The installation in Ono's 2014 exhibition at the Guggenheim Museum in Bilbao contained:

- Half-a-Suitcase
- Half-a-Radio
- Half-a-Picture
- Half-a-Heater
- Half-a-Chair
- Half-a-Bookshelf
- Half-a-Garbage Can
- Half-a-Sauce Pan
- Half-a-Tea Pot
- Half-a-Hat
- Half-a-Tea-Kettle
- Half-a-Measuring Cup
- Half-a-Sack

- Half-a-Basket of Flowers
- Half-a-High Heeled Shoe
- Half-a-Man's Shoe
- Half-a-Strainer
- Half-a-Plastic Cup
- Half-a-Scrub Brush
- Half-a-Utensil
- Half-a-Compact
- Half-a-Plastic Soap Holder
- Half-a-Glasses Case
- Half-a-Globe Holder
- Half-a-Glass Jar
- Half-a-Drinking Glass
- Half-a-Dresser

Half-a-Room was shown at Ono's exhibition from 10 November 2007 to 4 February 2008 at the Centro Cultural Banco do Brasil in São Paulo .

==History==
The work was shown at Ono's 1967 Half-a-Wind exhibition at the Lisson Gallery in Paddington, London, from 11 October to 14 November 1967. The cost of the exhibition was underwritten by John Lennon. Ono had been to see Lennon's friend Pete Shotton, who was working for The Beatles company Apple Corps, and had asked to borrow a few thousand pounds to fund the exhibition. Shotton told Ono that he "really not authorised to hand out two thousand quid like that" but upon asking Lennon, Shotton said that he "merely grunted the affirmative without further comment". Lennon later described the exhibition as all "beautifully cut in half and painted white...That was our first public appearance, but I didn't even go and see the show, I was too uptight".

==Interpretation==
Half-A-Room has been described by Ono as a response to her feeling at the time that "there was a half empty space in my life" as a result of the increasing estrangement of her and her second husband, Anthony Cox. Ono awoke one day and noticed that Cox had not returned from a night out, and so the bed was half empty, and through this realised that there was "a half empty space in my life". The magazine Another Magazine wrote in 2015 that the piece "speaks to the pointlessness of material things without the human connection that gives them meaning; the result is a pure, painful representation of heartbreak that takes the breath away." The emotional impact of the end of her relationship with Cox subsequently inspired Ono to make her piece Ceiling Painting/Yes Painting.
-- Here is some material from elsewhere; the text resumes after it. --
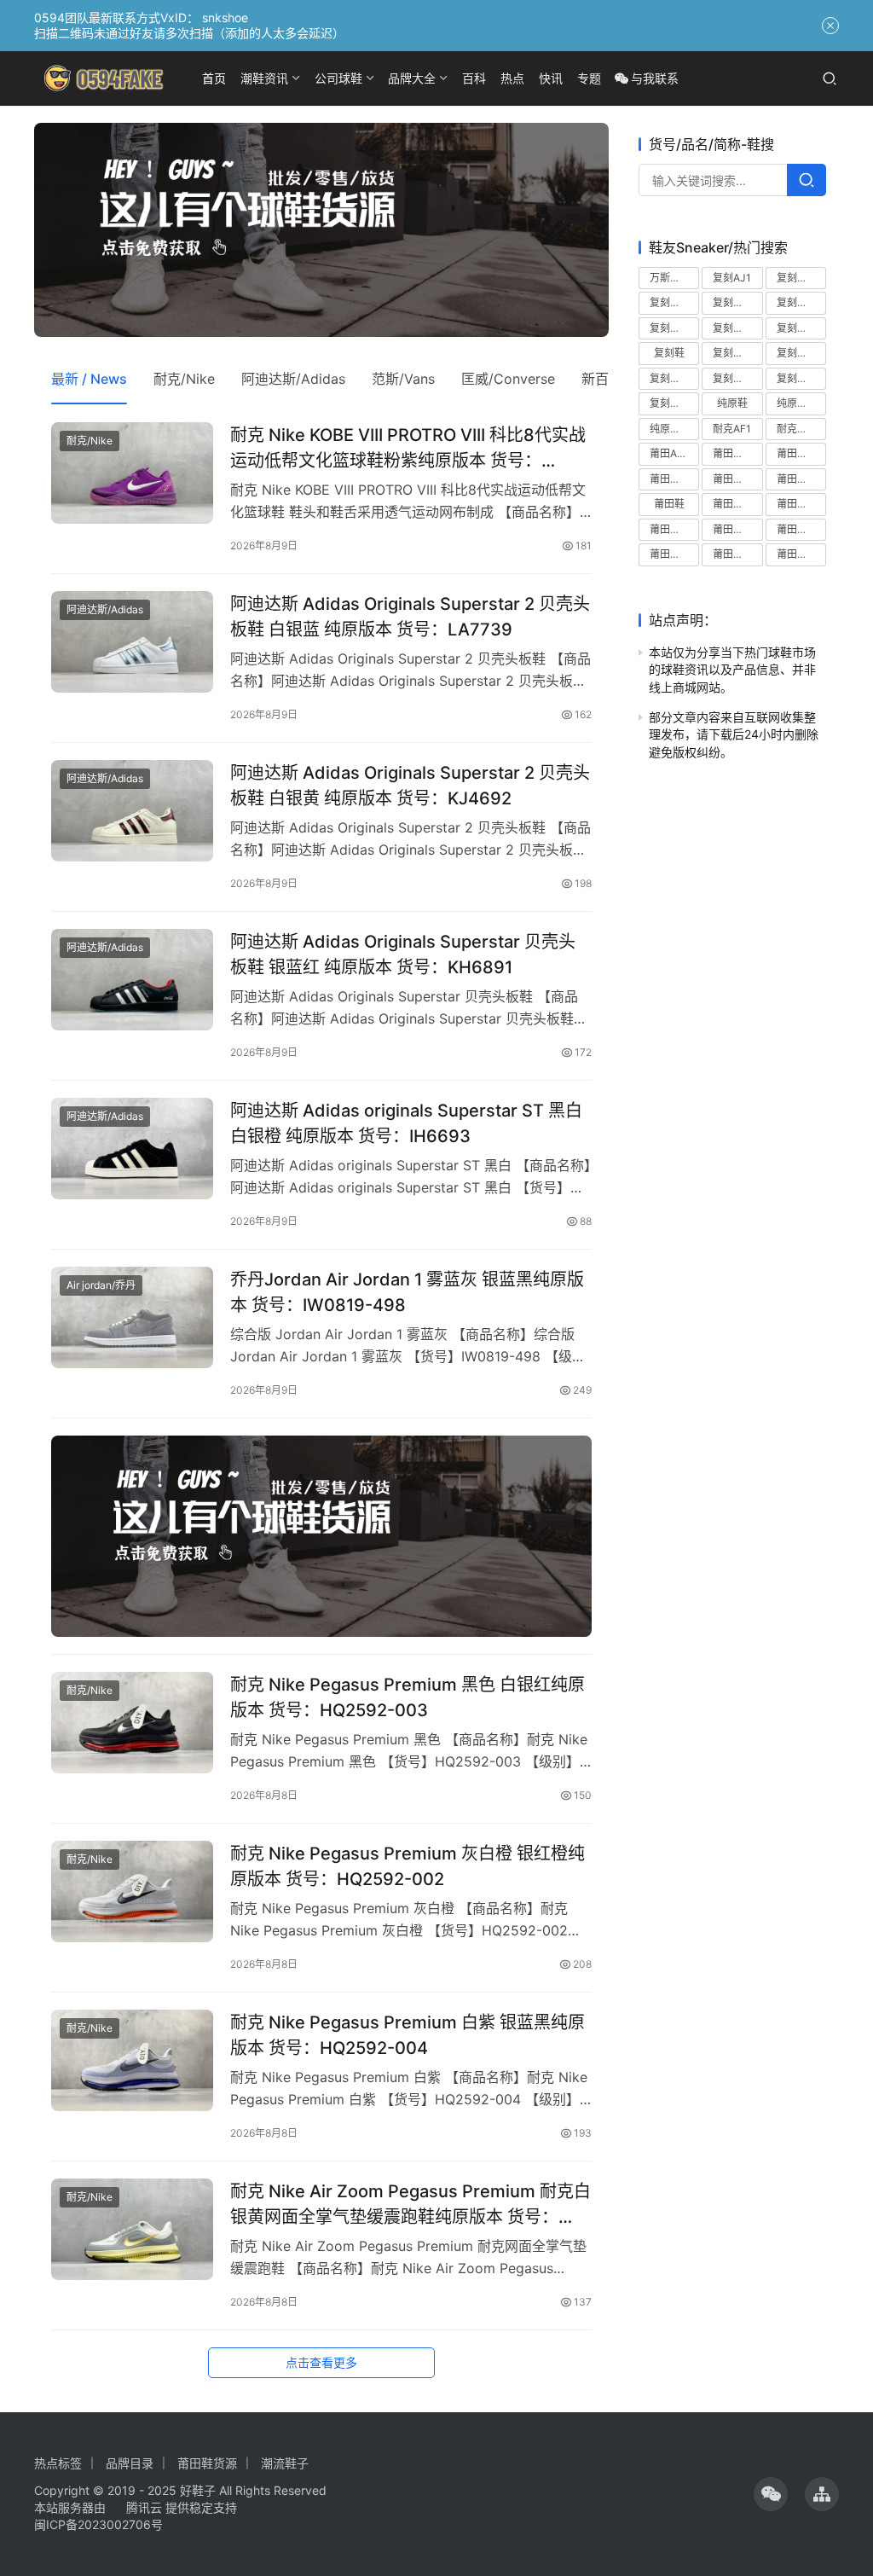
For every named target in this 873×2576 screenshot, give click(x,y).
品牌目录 (129, 2463)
In the accompanying exhibition text Some Notes on the Lisson Gallery Show, Ono wrote that "I think of this show as an elephant's tail. ...Life is only half a game. Molecules are always at the verge of half disappearing and half emerging. Somebody said I should also put half-a-person in the show. But we are halves already. It is sad that the air is the only thing we share. No matter how close we get to each other, there is always air between us. It is also nice that we share the air. No matter how far apart we are, the air links us". In an audio guide recorded for Ono's 2015 retrospective at the Museum of Modern Art in New York City, Ono said that "You see a room with little – a space between it. Instead of a room that's packed, you know, it has air between there. ...In those days, I still didn't have a life of just being alone. And then I thought, "This is a great one for a work of art to show to people that we're just half." Anyway, everything that I see here, the other half is invisible. And that other half may be something that we might see one day, but now we don't see it".